L&W Supply Corp. v Built-Rite Drywall Corp. |
2023 NY Slip Op 05079 [220 AD3d 1205] |
October 6, 2023 |
Appellate Division, Fourth Department |
Published by New York State Law Reporting Bureau pursuant to Judiciary Law § 431. |
L&W Supply Corporation, Doing Business as
Building Specialties, Formerly Doing Business as Capital Gypsum,
Respondent, v Built-Rite Drywall Corp. et al., Defendants, and Samuel Braun, Appellant. |
The Law Office of Jeremy Rosenberg, Chestnut Ridge (Jeremy Rosenberg of counsel), for defendant-appellant.
Appeal from an order of the Supreme Court, Erie County (Emilio Colaiacovo, J.), entered March 17, 2022. The order denied the motion of defendant Samuel Braun seeking, inter alia, to vacate a default judgment.

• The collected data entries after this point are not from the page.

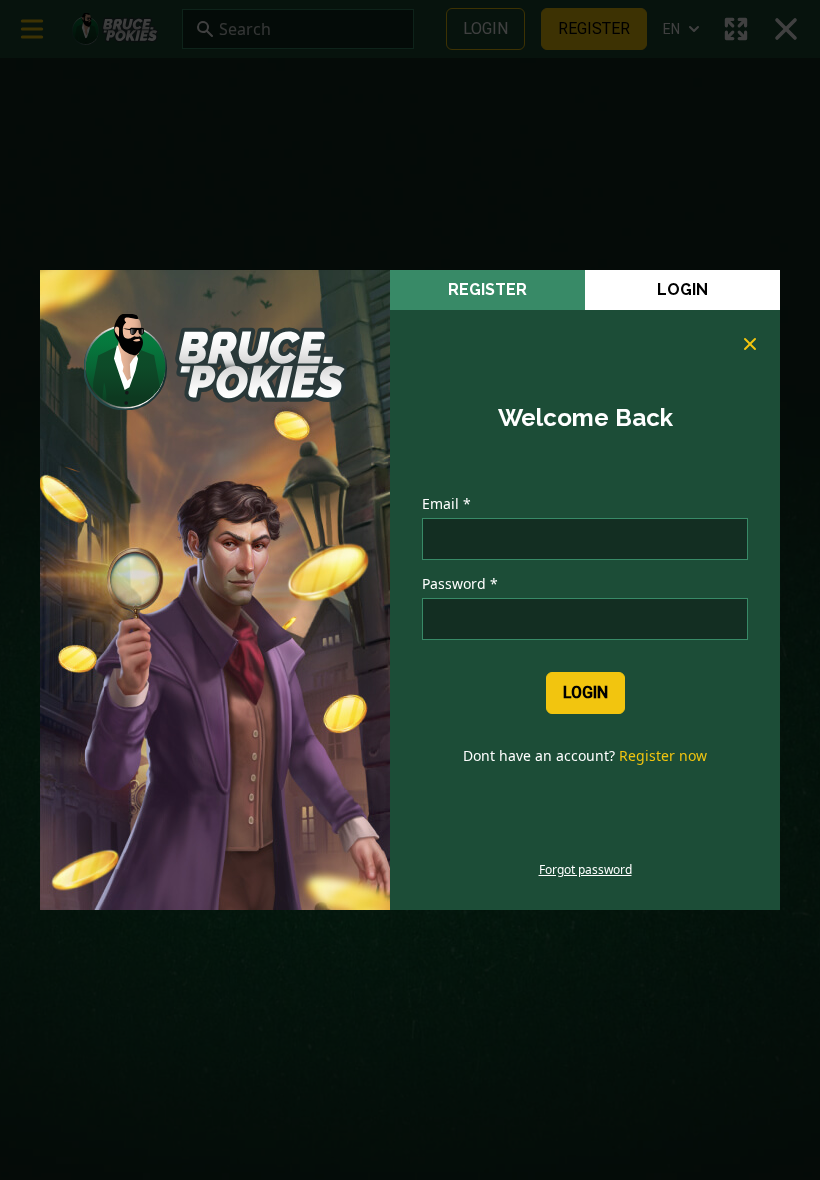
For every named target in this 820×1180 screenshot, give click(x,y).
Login (682, 289)
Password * (460, 583)
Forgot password (585, 870)
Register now (663, 755)
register (487, 289)
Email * (446, 503)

It is hereby ordered that the order so appealed from is unanimously reversed on the law without costs and the matter is remitted to Supreme Court, Erie County, for further proceedings in accordance with the following memorandum: Samuel Braun (defendant) appeals from an order denying his motion seeking, inter alia, to vacate the default judgment entered against him in this action. Defendant contends that Supreme Court erred in treating his motion as one to vacate the default judgment on the ground of excusable default pursuant to CPLR 5015 (a) (1) and denying it based on his purported failure to demonstrate a reasonable excuse for the default. We agree. "Where, as here, a defendant moves to vacate a judgment entered upon [the defendant's] default in appearing or answering the complaint on the ground of lack of personal jurisdiction [under CPLR 5015 (a) (4)], the defendant is not required to demonstrate a reasonable excuse for the default and a potentially meritorious defense" (Alostar Bank of Commerce v Sanoian, 153 AD3d 1659, 1659 [4th Dept 2017]). Thus, contrary to the court's determination, it is immaterial when defendant first learned of the judgment.
With respect to the merits, defendant contended in support of his motion that the court lacked personal jurisdiction over him because he was not properly served with the supplemental summons and amended complaint pursuant to CPLR 308 (4) (see CPLR 5015 [a] [4]). "Ordinarily, the affidavit of a process server constitutes prima facie evidence that the defendant was validly served[, but] . . . a sworn denial of service containing specific facts generally rebuts the presumption of proper service established by the process server's affidavit" (Cach, LLC v Ryan, 158 AD3d 1193, 1194 [4th Dept 2018] [internal quotation marks omitted]). We agree with defendant that, by submitting uncontradicted evidence that the address listed in the affidavit of service does not exist, he overcame the presumption of proper service and created "a genuine question" whether the "nail and mail" service used here was effected in accordance with the statute (Fabian v Mullen, 20 AD3d 896, 897 [4th Dept 2005] [internal quotation marks omitted]).
We therefore reverse the order and remit the matter to Supreme Court to conduct a hearing on the issue whether service was properly effectuated and to determine defendant's motion following the hearing (see id.). We note that, at the hearing on defendant's motion, plaintiff is "required to establish jurisdiction by a preponderance of the evidence" (id. [internal quotation marks omitted]). Present—Smith, J.P., Montour, Greenwood, Nowak and DelConte, JJ.